Fantastic Fur: Super Furry Animals interviewed

Since they got back together in 2015, Super Furry Animals have been on a roll. Now, as the Welsh heroes prepare to headline Liverpool Psych Fest, guitarist Huw Bunford looks back on their formative years and a glorious summer for Gareth Bale

Feature by Chris McCall | 01 Sep 2016

It's been a memorable year for Super Furry Animals. The Welsh group’s reunion tour, now rolling on for 18 months, continues to sell out venues across the UK and abroad. Bing Bong, their first single in seven years, easily outclassed another comeback song released that same week in May – the forgettable All For One by The Stone Roses. As satisfying as this was for the five SFA members, the real high point of this summer was watching Gareth Bale and company propel Wales to the semi-finals of the European Championships in France. 

“The Welsh team were amazing, man,” recalls Furries lead guitarist Huw Bunford with obvious delight. “We played in Toulouse in front of 1000 mad Welsh fans, and some very confused French ones, two days before Wales played Russia. That was hilarious.”

It was Wales’ first appearance at an international finals since 1958, and meant the band – all keen football fans – could finally release a track they had been holding back for such a momentous event. “Bing Bong was a reflection on our own excitement really,” says Bunford, known to fans and bandmates alike as Bunf. “It wasn’t contrived, although it had been 12 years in the making. Every time we failed to qualify we had to put it back on the shelf.”

The Furries are now gearing up for a headline appearance at Liverpool International Festival of Psychedelia on 23 September. Bunf admits it's the kind of event he would attend as a punter himself, and has no problems with his band being labelled with the psych tag.

“If you do experimental pop you’re seen as a psychedelic band now,” he ponders. “It’s lost a bit of its 1970s tag, which meant Tangerine Dream and 18-minute concept songs. I think it became a tag for bands people couldn’t easily pigeonhole. When we started out, the NME couldn’t really pin us down as our albums always changed – even within an album, we would change styles. But we would rather have a psychedelic tag to us than Britpop. There’s no contest there. That’s when you start pulling your hair out.”

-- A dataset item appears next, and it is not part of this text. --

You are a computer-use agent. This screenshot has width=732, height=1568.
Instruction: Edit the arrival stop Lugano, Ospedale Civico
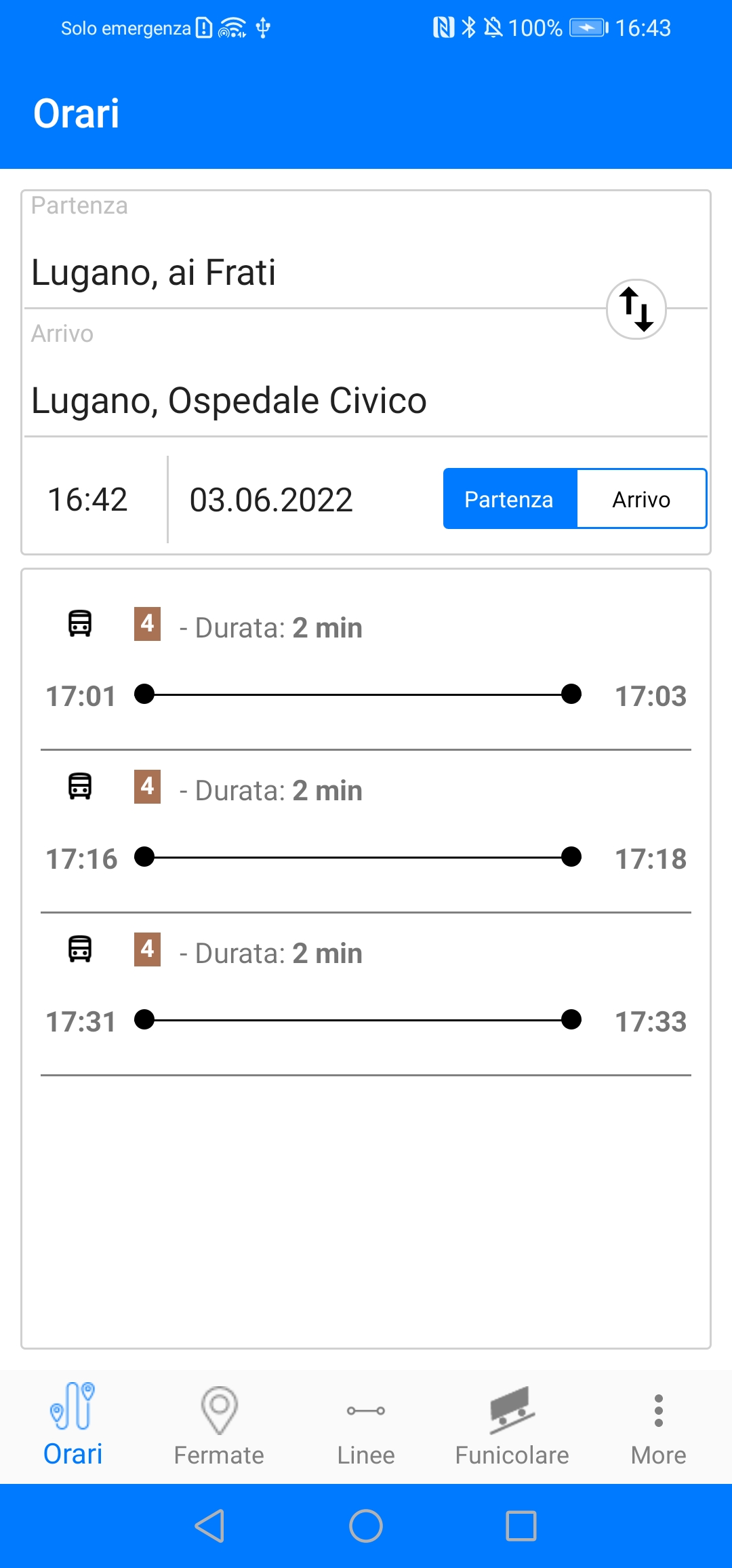271,400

It’s easy to forget the Furries arrived on the national pop scene at the height of the British music industry’s last hurrah. Their debut album, Fuzzy Logic, was released in May 1996 and its mixture of Welsh-inspired rock and playful lyrics provided a welcome antidote to a London-centric scene that was taking itself far too seriously. Musically, SFA may have had little in common with the likes of Oasis. But they did both share the patronage of Alan McGee’s Creation Records, then the country's most successful independent label by some distance.

Not that the Furries were particularly bothered. “We had an attitude of 'come and get us,'” laughs Bunf. “And in those days there were loads of labels. Our first gig in London was full of A&R men. McGee turned up in Camden – because they never left North London – and he came up and said something like: ‘Fuckin’ brilliant.. but it’d be great if you could write some songs in English.’ To which we pointed out only one had been sung in Welsh. At that point we thought he was the kind of guy we needed – enthusiastic, but wrong.”

Bunf and his bandmates have reason to look fondly back at that time. Their first two albums for Creation, Logic and 1997’s Radiator, were remastered this summer and will be re-released with a clutch of rare bonus tracks on 4 November. The band will then undertake a short December tour in which they will play both LPs back to back, in order.

It was the success of Mwng, the band’s turn-of-the-century Welsh language album, re-released to critical acclaim last year, which led them to consider other reissues. Former Flaming Lips drummer Kliph Scurlock, who acts as the official SFA archivist when not touring himself, helped select outtakes and other rarities that make up the re-releases, along with a new 'best of' compilation which comes out on the same day.

“We didn’t know what the reaction to Mwng would be from the fans,” Bunf says. “It wasn’t a new record, you know? All our hardcore fans probably own it. But it was lovely to see the enthusiasm for it, and that led us to look back. It is a bit of nostalgia, fair enough, but then it was a mad 18-month period of our lives. We were given an opportunity to do an album, and one of the things on our minds was it might be the last one we do. If no one liked it, end of story. But Creation stuck with us and we were very prolific. It was a real rush, that time. A whirlwind. You’d do four singles, when there was that kind of industry: churn out product; something in the shops all the time. We were very prolific. We loved it. We embraced it.”


Super Furry Animals play Liverpool International Festival of Psychedelia on 23 Sep. Fuzzy Logic is re-released via BMG on 4 Nov, alongside new compilation ZOOM!